Cinnamon Kitchen over the years has spawned a strong roster of talented chefs who have gone on to achieve fantastic things all over the world. One of the most instrumental members of the founding team was Abdul Yaseen, who helped to make Cinnamon Kitchen a global name. In recent years, he has moved on to open his own restaurant, Darbaar; so recently we went to check out their thrill of the grill tasting menu.
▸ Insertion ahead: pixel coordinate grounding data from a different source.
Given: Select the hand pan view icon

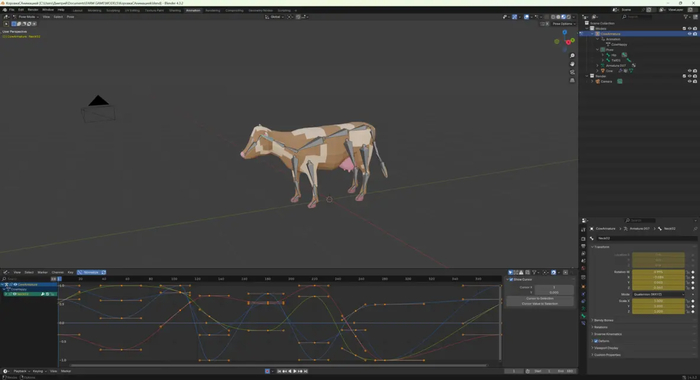Looking at the screenshot, I should (572, 64).
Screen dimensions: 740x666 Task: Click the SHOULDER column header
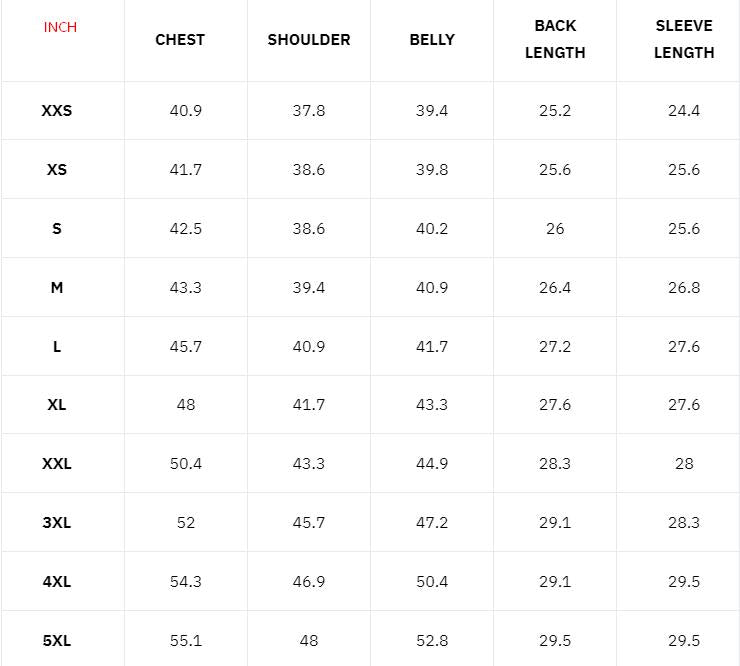click(309, 40)
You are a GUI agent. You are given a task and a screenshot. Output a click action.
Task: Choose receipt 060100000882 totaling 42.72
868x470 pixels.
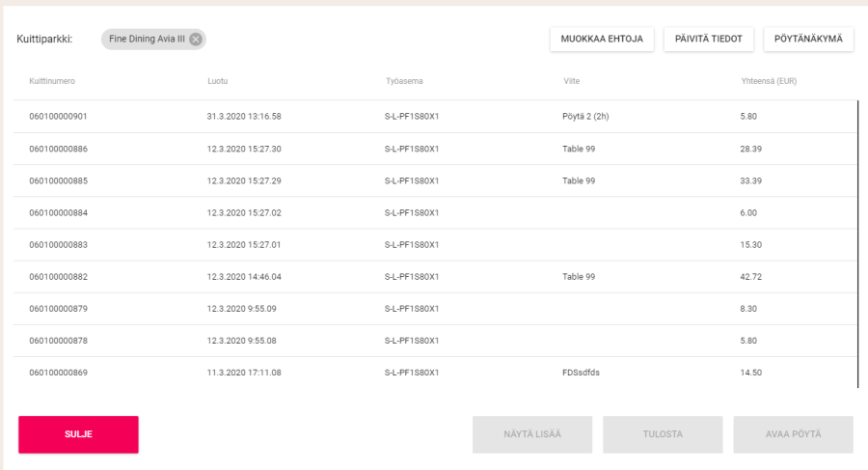[58, 276]
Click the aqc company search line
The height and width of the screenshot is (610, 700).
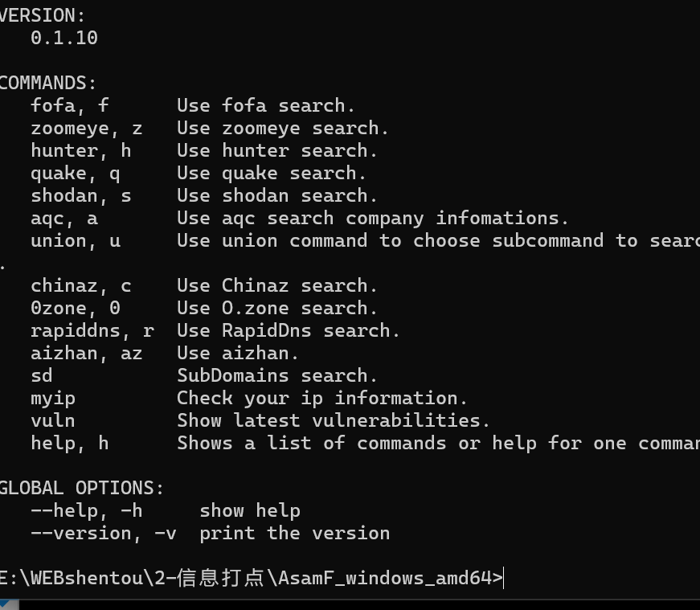(x=299, y=219)
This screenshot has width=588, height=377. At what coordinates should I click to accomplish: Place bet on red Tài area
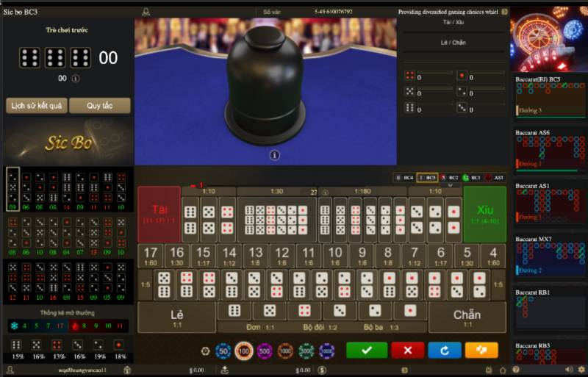(x=159, y=214)
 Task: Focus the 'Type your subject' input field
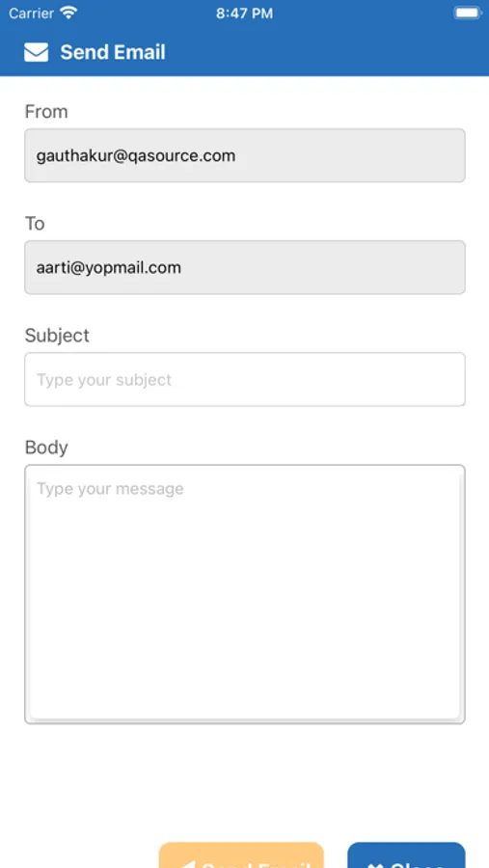(245, 379)
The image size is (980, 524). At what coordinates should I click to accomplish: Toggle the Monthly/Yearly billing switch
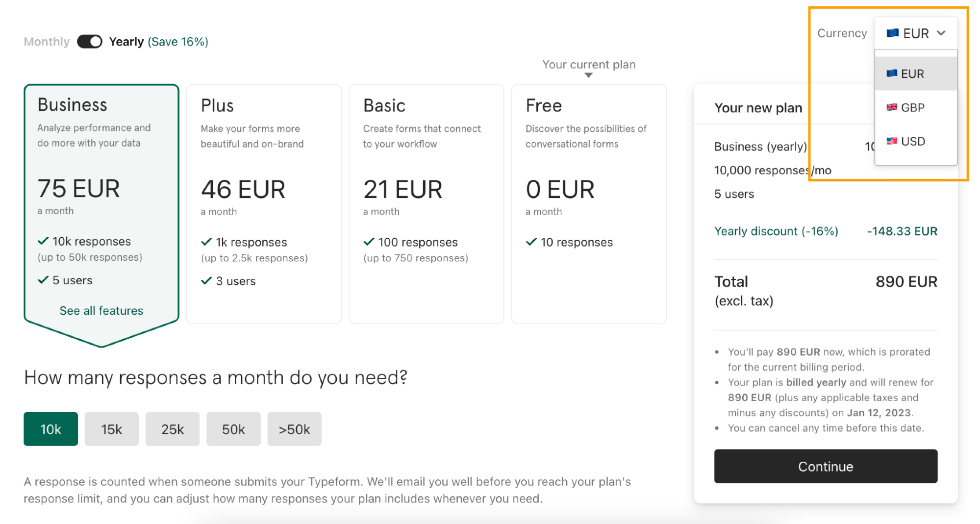(89, 42)
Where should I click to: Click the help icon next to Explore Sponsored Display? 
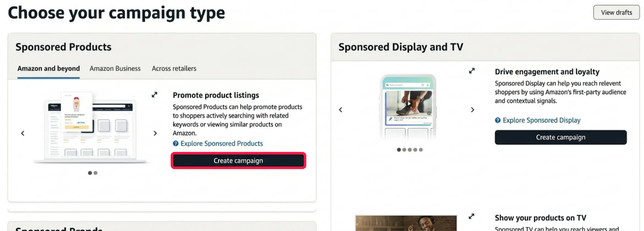tap(498, 120)
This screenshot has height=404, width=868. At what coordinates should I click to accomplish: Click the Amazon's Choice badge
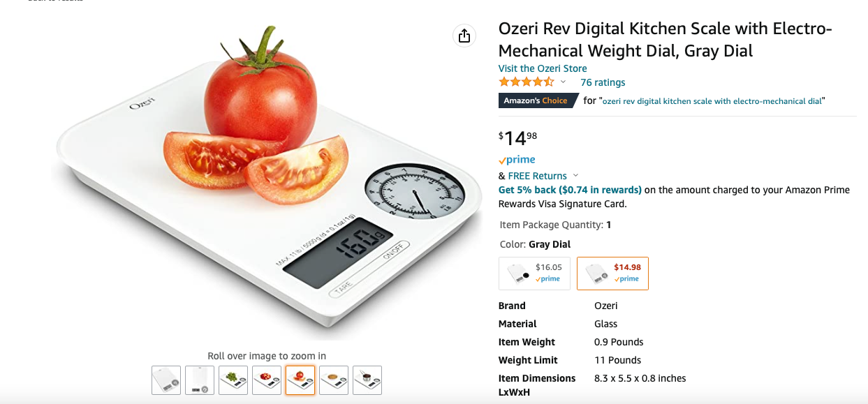(x=536, y=100)
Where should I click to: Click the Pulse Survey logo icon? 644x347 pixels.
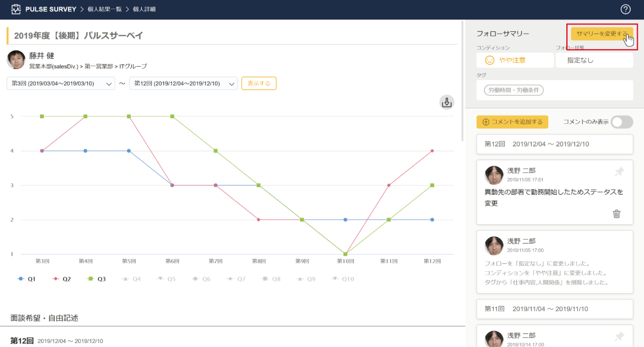15,10
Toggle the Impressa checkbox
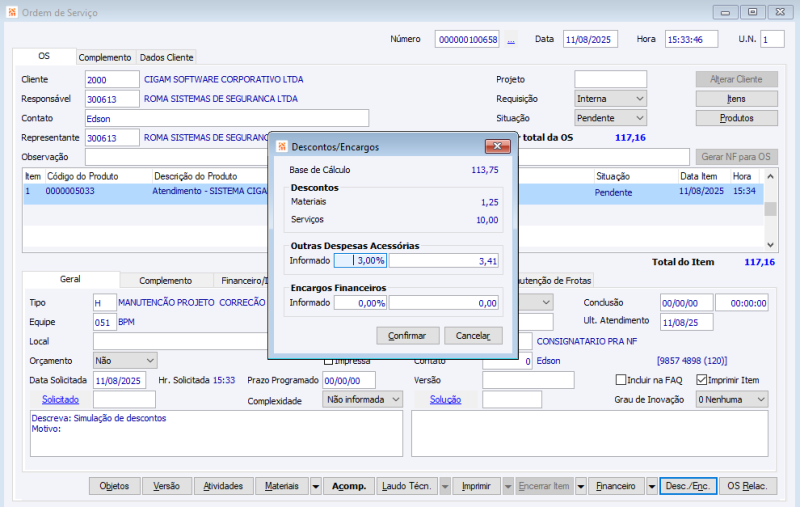800x507 pixels. click(329, 361)
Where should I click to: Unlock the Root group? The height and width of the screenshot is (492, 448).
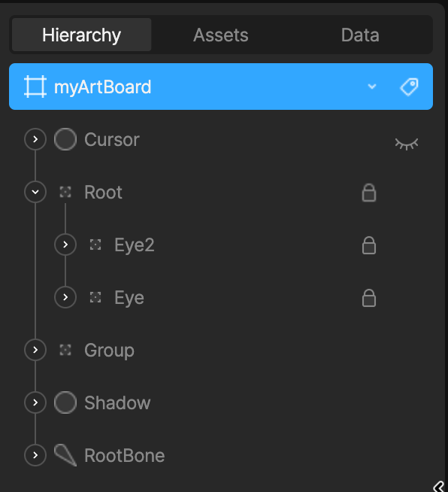click(369, 193)
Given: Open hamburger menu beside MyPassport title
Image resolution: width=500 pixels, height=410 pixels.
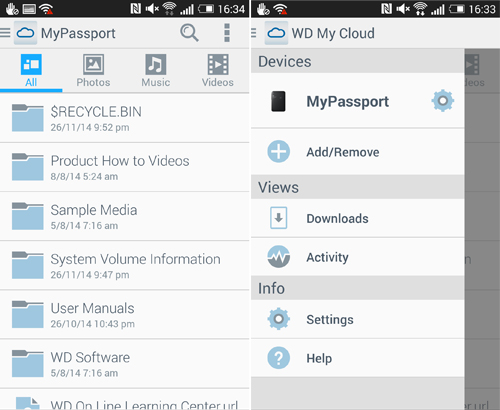Looking at the screenshot, I should point(5,33).
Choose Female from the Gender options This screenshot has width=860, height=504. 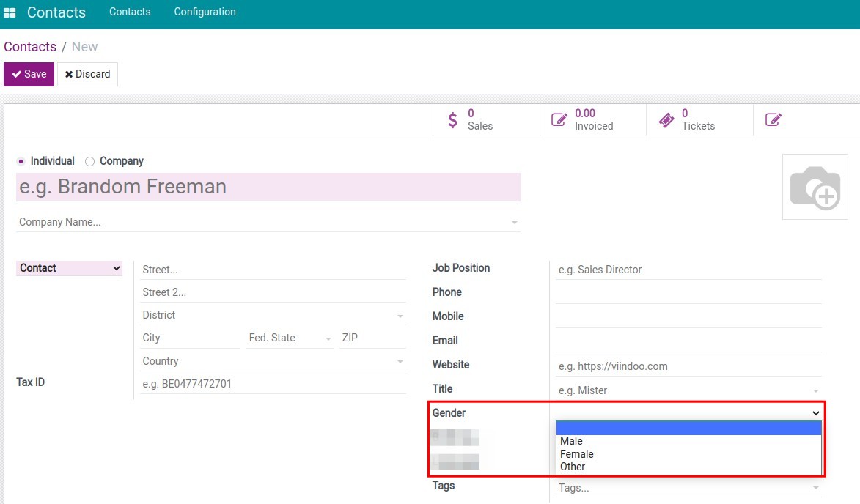click(x=577, y=453)
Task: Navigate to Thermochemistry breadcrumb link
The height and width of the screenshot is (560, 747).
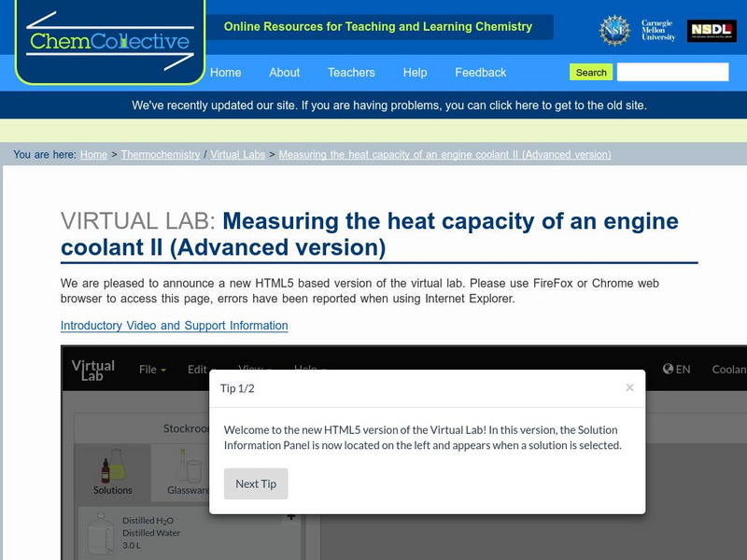Action: (161, 155)
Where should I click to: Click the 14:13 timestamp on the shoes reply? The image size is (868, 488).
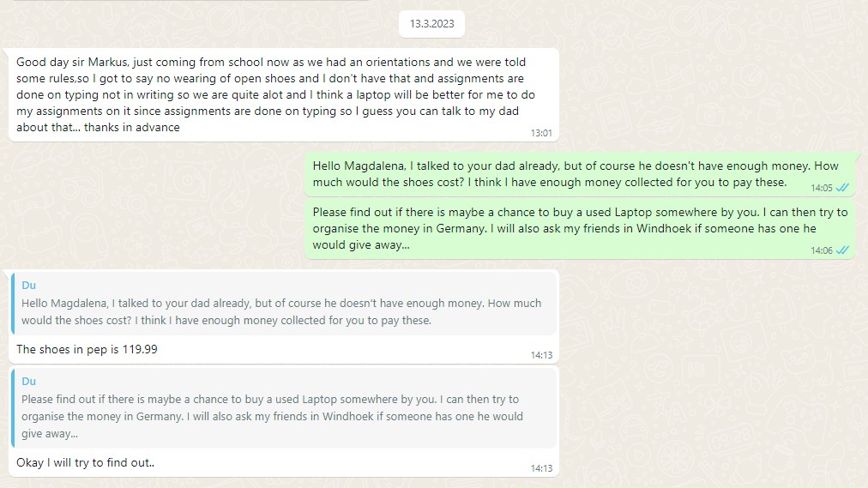[x=541, y=355]
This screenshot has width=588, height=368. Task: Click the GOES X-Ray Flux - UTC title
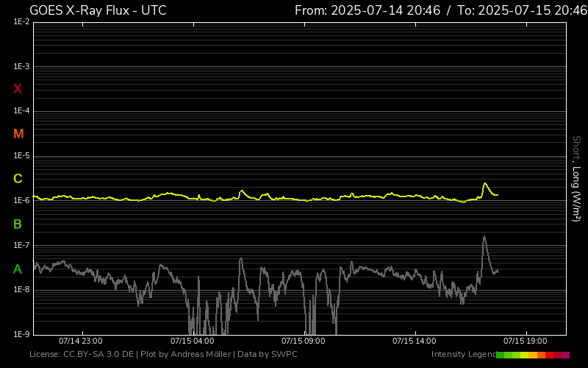(x=98, y=10)
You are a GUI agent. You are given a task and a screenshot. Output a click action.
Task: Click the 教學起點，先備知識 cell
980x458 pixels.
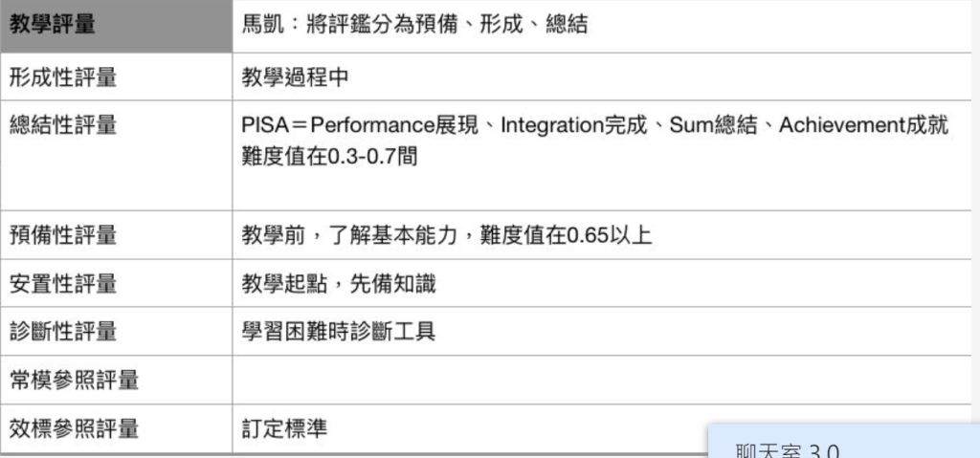coord(339,283)
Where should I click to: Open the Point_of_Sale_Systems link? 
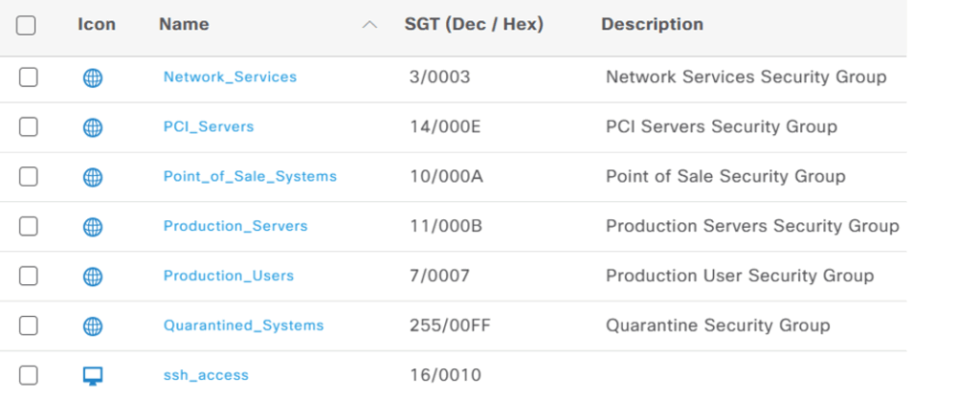click(x=250, y=176)
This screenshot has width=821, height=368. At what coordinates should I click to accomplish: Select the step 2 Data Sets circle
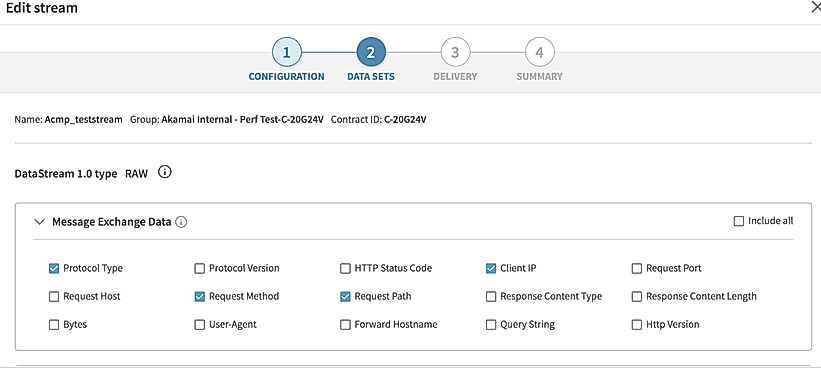[371, 52]
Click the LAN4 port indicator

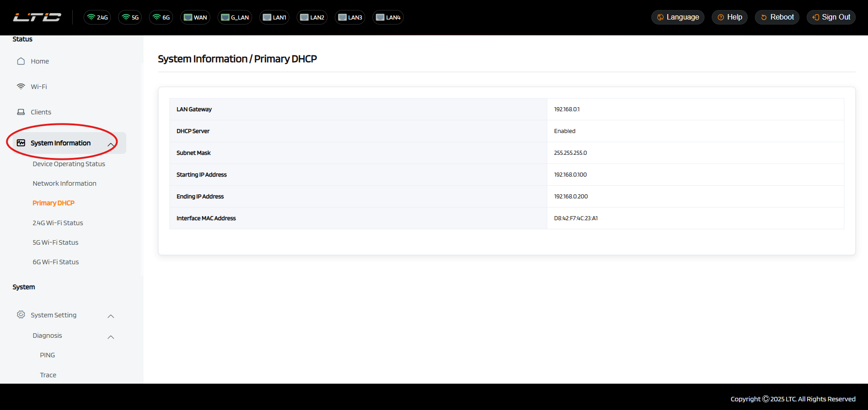tap(388, 17)

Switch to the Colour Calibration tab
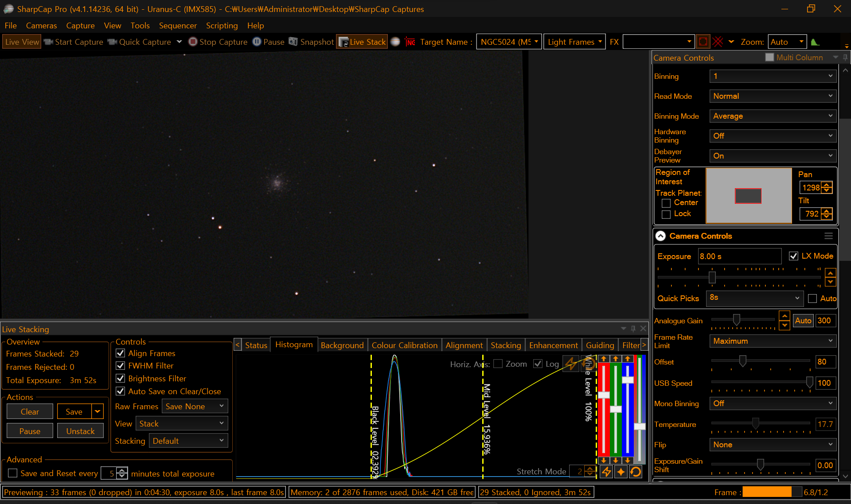tap(404, 345)
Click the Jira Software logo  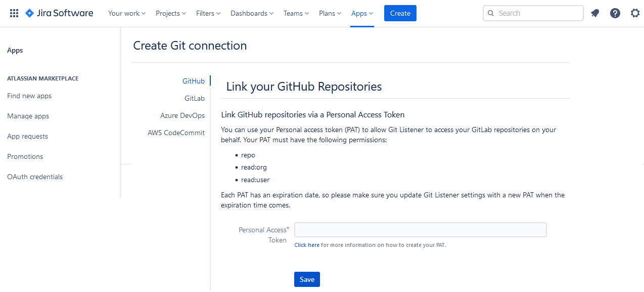click(59, 13)
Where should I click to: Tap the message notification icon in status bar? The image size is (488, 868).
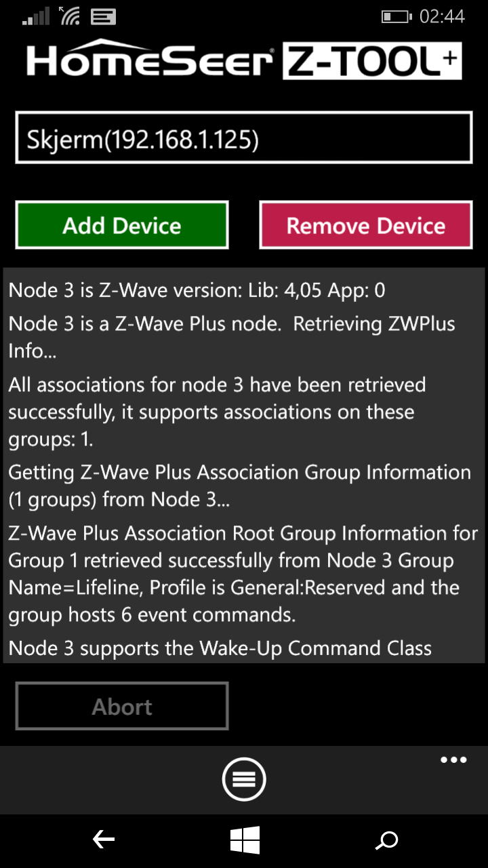pos(102,16)
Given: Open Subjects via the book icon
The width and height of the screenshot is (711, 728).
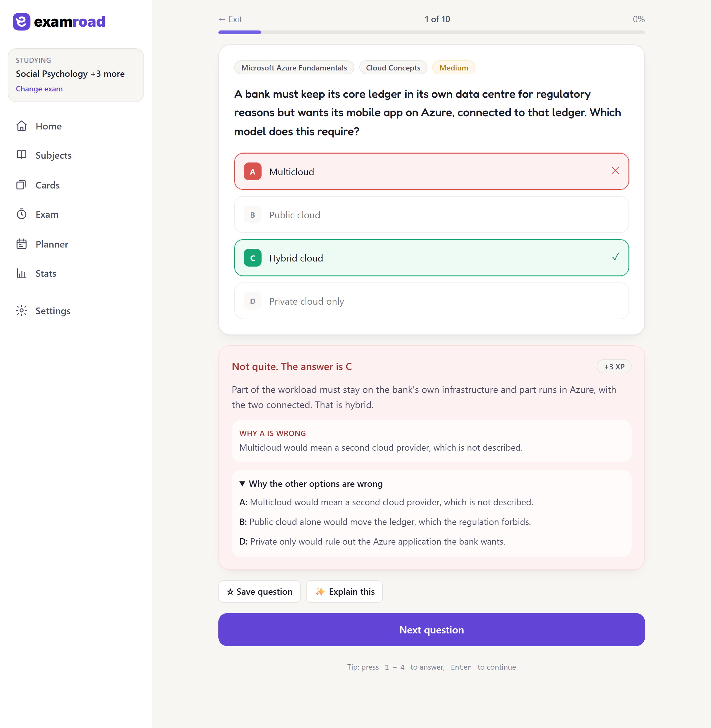Looking at the screenshot, I should [22, 155].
The Liverpool Street location is perfect for appealing to the business clientele with company card-sized budgets and the decor is suitably sleek and business-like. Their large open kitchen with state of the art equipment dominates a significant part of the floor space. If you are going as a large party, try to book their chef’s table which can sit up to 12 guests and you even get a private window where your food can be delivered personally.
There are a decent array of Indian-themed cocktails to match the food here, including cinnamon mai tai, passion fruit tree and moglis temple, which uses home-made honey butter cream.
The tasting menu comes with 6 dishes and numerous sides, so make sure you have a light lunch before tackling the thrill of the grill menu. It starts off with a classic street dish, tawa hari tikki chat, which is a crunchy appetiser that was both sweet and tart due to the use of potent tamarind and it was the ideal way to get the gastric juices flowing for what was about to be served.
Grilled king scallop and Madagascar prawns was a starter fit for royalty. Rarely will you see a more impressively-sized prawn, which also had a gentle hint of charred flavours from their tandoori grill. The tomato salsa was the perfect condiment to match with the dish.
Next came a selection of meats which included a melt-in-your-mouth tender chicken kebab and Punjabi lamb chops which were well matched with a coriander curry.
The surprising dish of the night was the tawa macchli as Indian spices can often overwhelm the delicate nature of a fish dish, but here the marination was subtle and readily infused into the fish meat, as it was cooked in a banana leaf. The dish was also unusually served with a yoghurt rice and a tomato chutney.
The main course was Raan-e-Mussalam, a dish regularly feasted on by the great Mughal Kings. It was slow braised so that the meat would fall apart readily and flavoured with classic spices like cumin, curry leaf and coriander.
It would be an extremely hungry man who would be able to finish the above and their shahi kulfi, Indian ice cream dessert but thankfully they do have the facility where you can take away leftover food. It is a wonderful thing to see that even at a top quality restaurant like Darbaar, food wastage is discouraged.